Required work:
An exact reproduction of the data below is expected, free of images.
(Material for this task begins)
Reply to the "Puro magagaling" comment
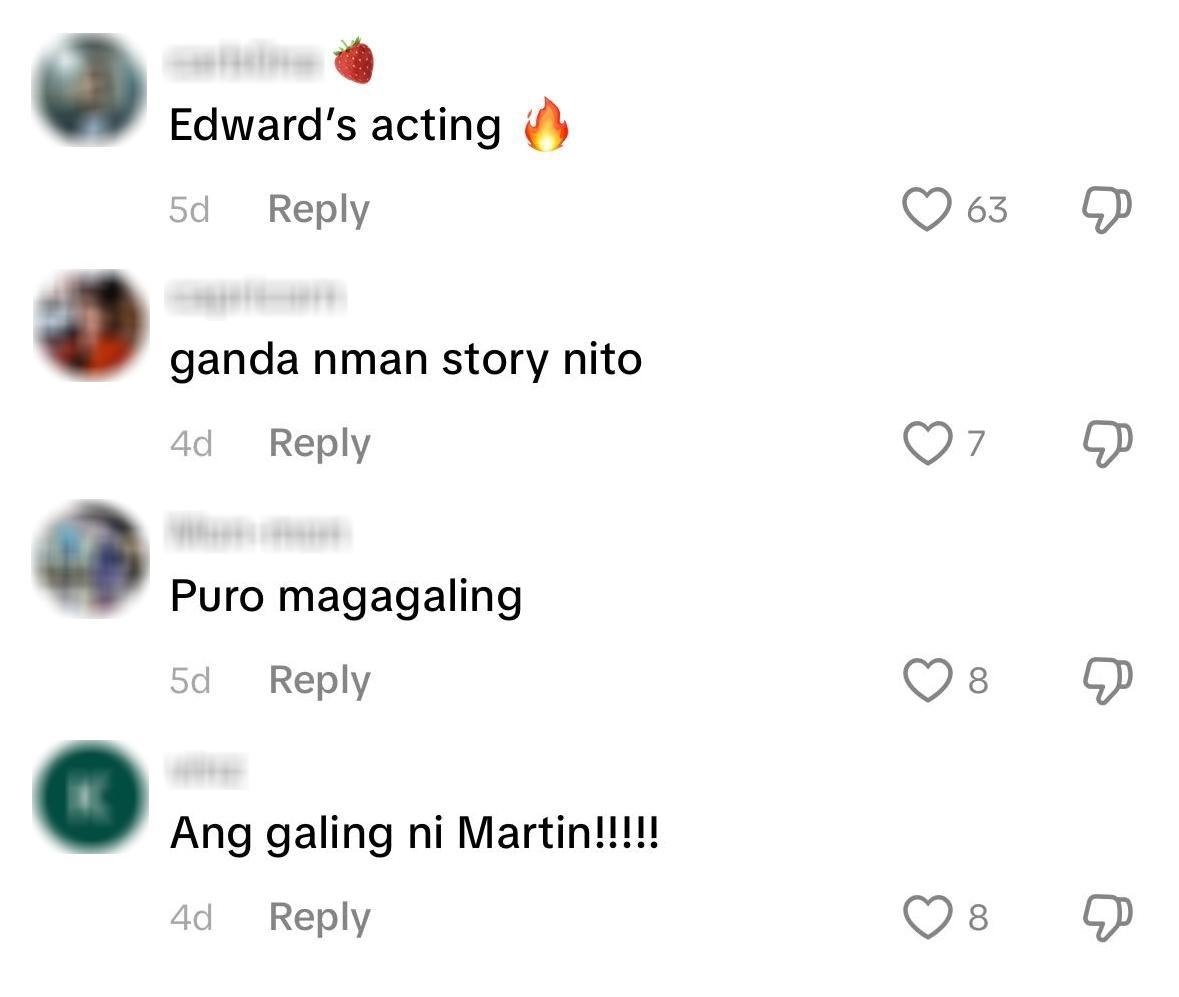This screenshot has height=997, width=1179. pyautogui.click(x=320, y=680)
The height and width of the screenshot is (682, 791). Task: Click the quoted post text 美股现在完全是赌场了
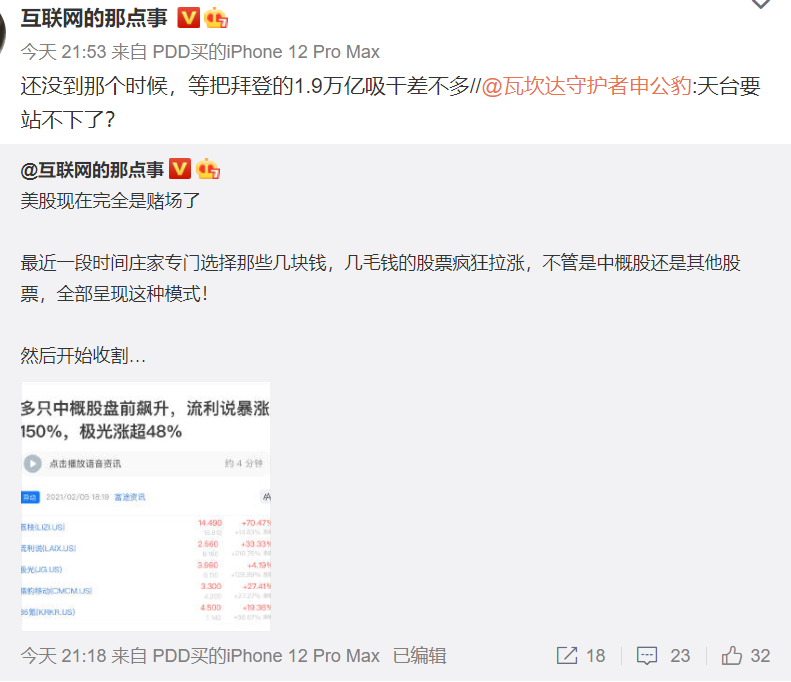(x=110, y=201)
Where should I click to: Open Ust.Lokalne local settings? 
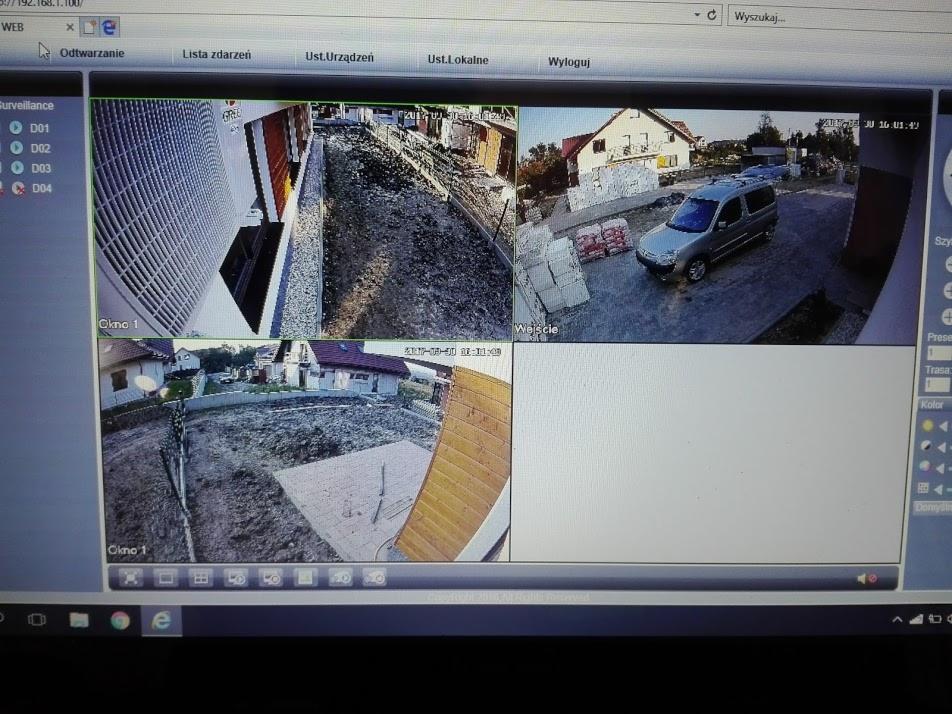pyautogui.click(x=458, y=60)
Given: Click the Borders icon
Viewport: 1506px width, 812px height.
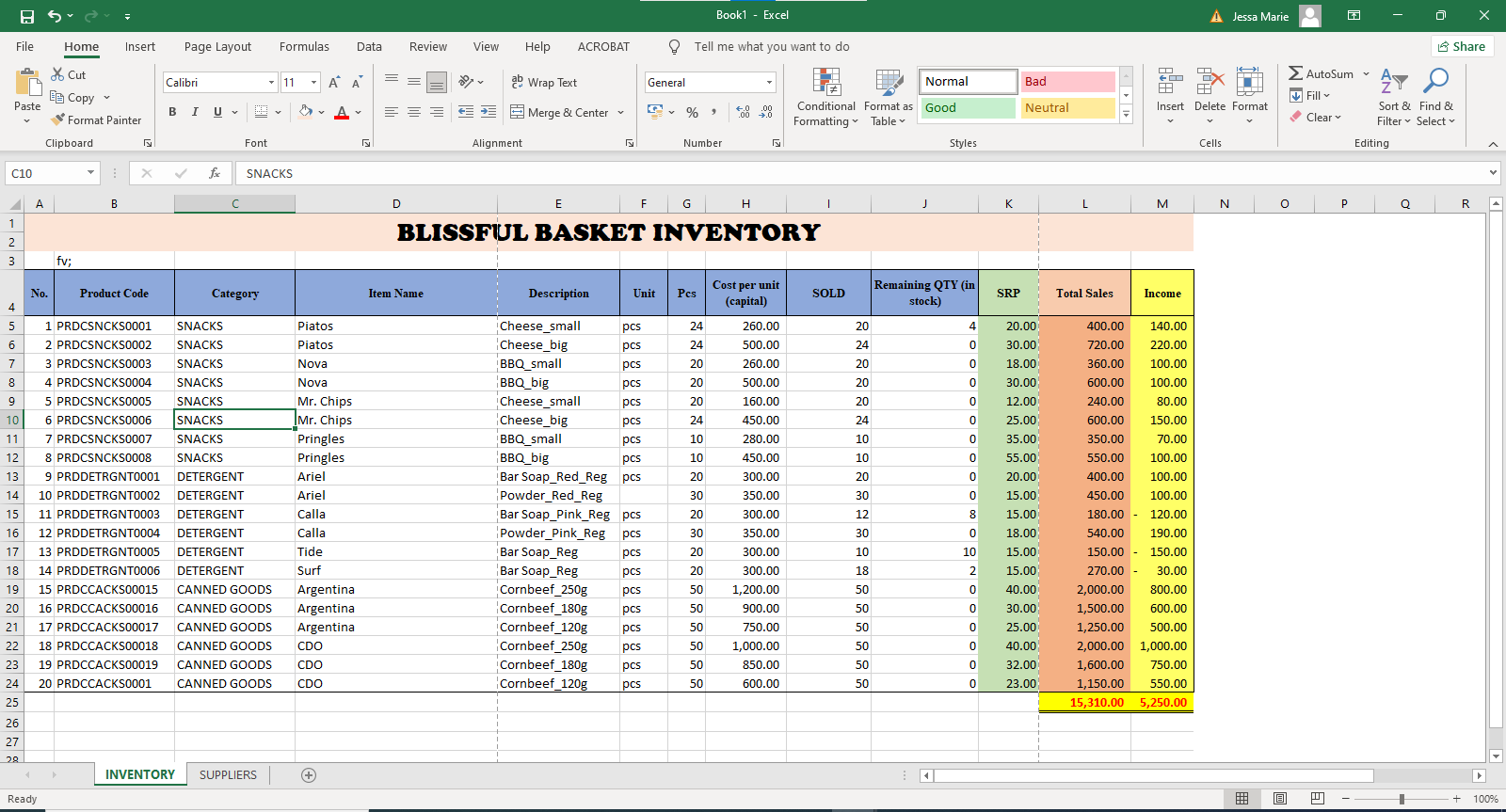Looking at the screenshot, I should pos(262,112).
(Material for this task ends)
Finished exercise:
Reply to the "Puro magagaling" comment
This screenshot has height=997, width=1179. pyautogui.click(x=320, y=680)
The height and width of the screenshot is (682, 791). Task: Click the quoted post text 美股现在完全是赌场了
(x=110, y=201)
Where should I click to: Open Ust.Lokalne local settings? 
pyautogui.click(x=458, y=60)
Given: Click the Borders icon
Viewport: 1506px width, 812px height.
Looking at the screenshot, I should pos(262,112).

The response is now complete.